Yes, and the lack of data is a problem not only in terms of the government being able to understand the problem, but also in terms of our capacity to undertake research and development for the purposes of finding security solutions.
As Mr. Dupont stated, not all organizations are the same. Some are using management or technological procedures, and some are more efficient than others. In order to be able to determine which ones are better and should become best practices, we need data that will confirm that the measures in question are appropriate.
Data is necessary for research and development, but it is also necessary for another risk management tool, which is insurance.
The insurance industry has been trying to get into the business of insuring Canadians for IT risk and risks like identify theft. But it's a bit of the chicken and the egg conundrum here because they don't have data so they can't evaluate the risk, they can't price the insurance premiums, and therefore they're not jumping into the business.

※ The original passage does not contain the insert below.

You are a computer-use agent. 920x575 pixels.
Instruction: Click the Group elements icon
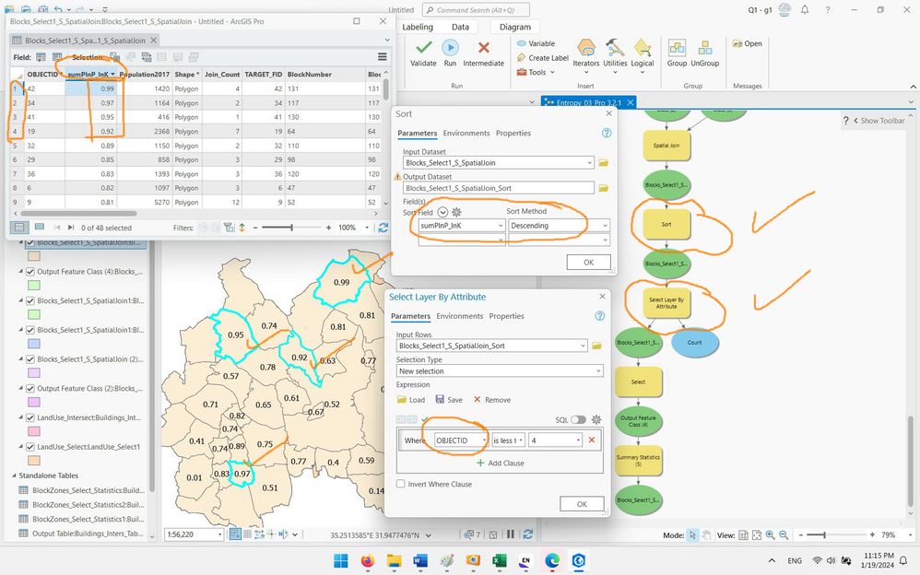point(677,48)
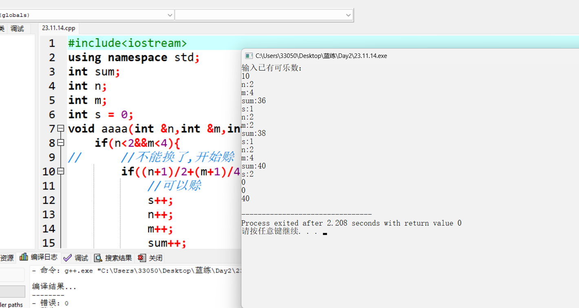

There are two ways of addressing the problem. One is laws that would force those who had been breached to release that information such that insurance companies and other industry-wide associations could gather that data to start offering insurance premiums. Second, as we've had in other sectors, when the private sector doesn't know how to make money, one option is for the government to start offering those services until enough data is provided and then they can farm out that insurance sector.
For example in Quebec, automobile insurance is a state-owned business. In many other parts of the country it has been privatized. The reason it was created at the beginning, in the sixties I believe, is that nobody from the private sector wanted to own that risk. So I think this is where the government can show leadership, not only in the law but also trying to jump start the process by offering this risk protection.